Questions on the material:
• A. In the debate speech on the two-child limit, how many children does the limit push into poverty each day?
• B. Continue the debate speech on the two-child limit from the point where it stops.

Passage:
__________
Universal Credit (Removal of Two Child Limit) Bill Debate
Full Debate: Read Full DebateZarah Sultana
Main Page: Zarah Sultana (Your Party - Coventry South)Department Debates - View all Zarah Sultana's debates with the Department for Work and Pensions
(1 day, 10 hours ago)
Commons ChamberLabour MPs are lining up today to congratulate themselves on ending the two-child limit. I welcome that decision; I fought for it and I voted for it, and I was suspended and punished by my former party for doing so. While that punishment was being handed out by the Labour Whips Office on behalf of the Prime Minister, children in Coventry South and across the country paid the price.
Facts matter: the two-child limit pushes an estimated 109 children into poverty every single day. From the moment I was suspended for voting to scrap the limit to today, when we are debating the Second Reading of this Bill, 19 months have passed—19 months of delay and excuses. During that time, while this Labour Government delayed, argued and disciplined their own MPs for doing the right thing, over 63,000 children were pushed into poverty. Those children will not get that time back. They will carry the consequences for the rest of their lives.
There are now 4.5 million children living in poverty in Britain. That is not a statistic; in the sixth largest economy in the world, that is a national disgrace. Without further action, that number will rise to 4.7 million during this Parliament. Scrapping the two-child limit matters because the limit is the single biggest driver of rising child poverty.
Does the hon. Member recognise that additional causes of child poverty include a tax threshold that has not been raised at all and the insufficiency of the minimum wage, which drives many working families into desperate poverty, with their children suffering as a result?
I agree completely with the right hon. Gentleman. [Interruption.] If I could continue without the heckling from those on the Labour Benches who have now decided that child poverty is a priority they want to pursue—as I was saying, scrapping the two-child limit matters because the limit is the single biggest driver of rising child poverty. Scrapping it will lift hundreds of thousands of children closer to dignity and security.
__________
Provided records:
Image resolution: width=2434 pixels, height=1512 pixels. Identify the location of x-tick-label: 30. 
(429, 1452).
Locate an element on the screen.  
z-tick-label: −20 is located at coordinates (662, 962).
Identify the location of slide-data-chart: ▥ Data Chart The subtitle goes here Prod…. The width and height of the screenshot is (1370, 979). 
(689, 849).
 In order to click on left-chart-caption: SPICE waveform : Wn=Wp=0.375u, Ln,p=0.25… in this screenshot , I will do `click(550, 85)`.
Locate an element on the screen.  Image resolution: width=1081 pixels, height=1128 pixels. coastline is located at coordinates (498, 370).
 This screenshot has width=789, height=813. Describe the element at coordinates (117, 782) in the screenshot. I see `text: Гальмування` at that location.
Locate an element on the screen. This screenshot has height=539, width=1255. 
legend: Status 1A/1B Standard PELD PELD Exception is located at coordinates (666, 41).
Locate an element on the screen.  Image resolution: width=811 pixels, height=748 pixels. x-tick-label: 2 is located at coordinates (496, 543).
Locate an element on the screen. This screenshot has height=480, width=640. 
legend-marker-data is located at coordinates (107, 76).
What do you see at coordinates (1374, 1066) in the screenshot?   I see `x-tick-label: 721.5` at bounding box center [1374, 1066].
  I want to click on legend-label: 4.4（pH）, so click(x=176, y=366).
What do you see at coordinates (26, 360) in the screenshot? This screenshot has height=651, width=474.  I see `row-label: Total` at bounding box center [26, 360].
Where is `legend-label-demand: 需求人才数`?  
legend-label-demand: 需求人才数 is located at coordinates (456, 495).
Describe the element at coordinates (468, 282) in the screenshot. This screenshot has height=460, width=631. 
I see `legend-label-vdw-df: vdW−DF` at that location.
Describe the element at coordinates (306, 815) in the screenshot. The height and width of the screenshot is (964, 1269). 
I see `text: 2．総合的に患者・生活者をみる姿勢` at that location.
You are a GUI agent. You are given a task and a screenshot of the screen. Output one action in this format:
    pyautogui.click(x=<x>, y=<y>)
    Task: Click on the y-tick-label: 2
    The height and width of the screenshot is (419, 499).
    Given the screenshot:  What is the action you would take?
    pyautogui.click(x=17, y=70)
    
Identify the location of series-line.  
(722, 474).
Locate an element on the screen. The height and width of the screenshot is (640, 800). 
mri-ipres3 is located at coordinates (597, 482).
__________
Results in order:
• A. An estimated 109 children.

• B.
But this Labour Government have decided to stop halfway, because although the two-child limit goes, the benefit cap remains. That means that tens of thousands of families will feel no benefit at all from this change. According to the Government’s own analysis, 50,000 families will gain nothing, another 10,000 will gain only part of what they are owed, and some parents will be left with just £3 a week after rent—£3 to feed, clothe and raise a child. Let us be clear: the Government cannot claim to have ended a policy that punishes children while keeping another that traps them in deep poverty. The benefit cap does not drive employment or create opportunity; it simply takes money from the poorest families—many of them single parents with very young children—and pushes them deeper into despair and hardship.
If this Labour Government are serious about tackling child poverty, they have to finish the job. That means scrapping the benefit cap, ending the two-child limit in full, increasing child-related benefits and making free school meals universal so that no child is excluded simply because their parents earn a pound too much. It means introducing an essentials guarantee into our social security system so that everyone can afford the basics, and ending the four-year freeze on local housing allowance so that families can keep a roof over their heads in the middle of a cost of living crisis. Every single day of delay causes real harm to the most vulnerable in our society; every day of half measures by this Labour Government means that children will continue growing up cold, hungry and anxious about what comes tomorrow.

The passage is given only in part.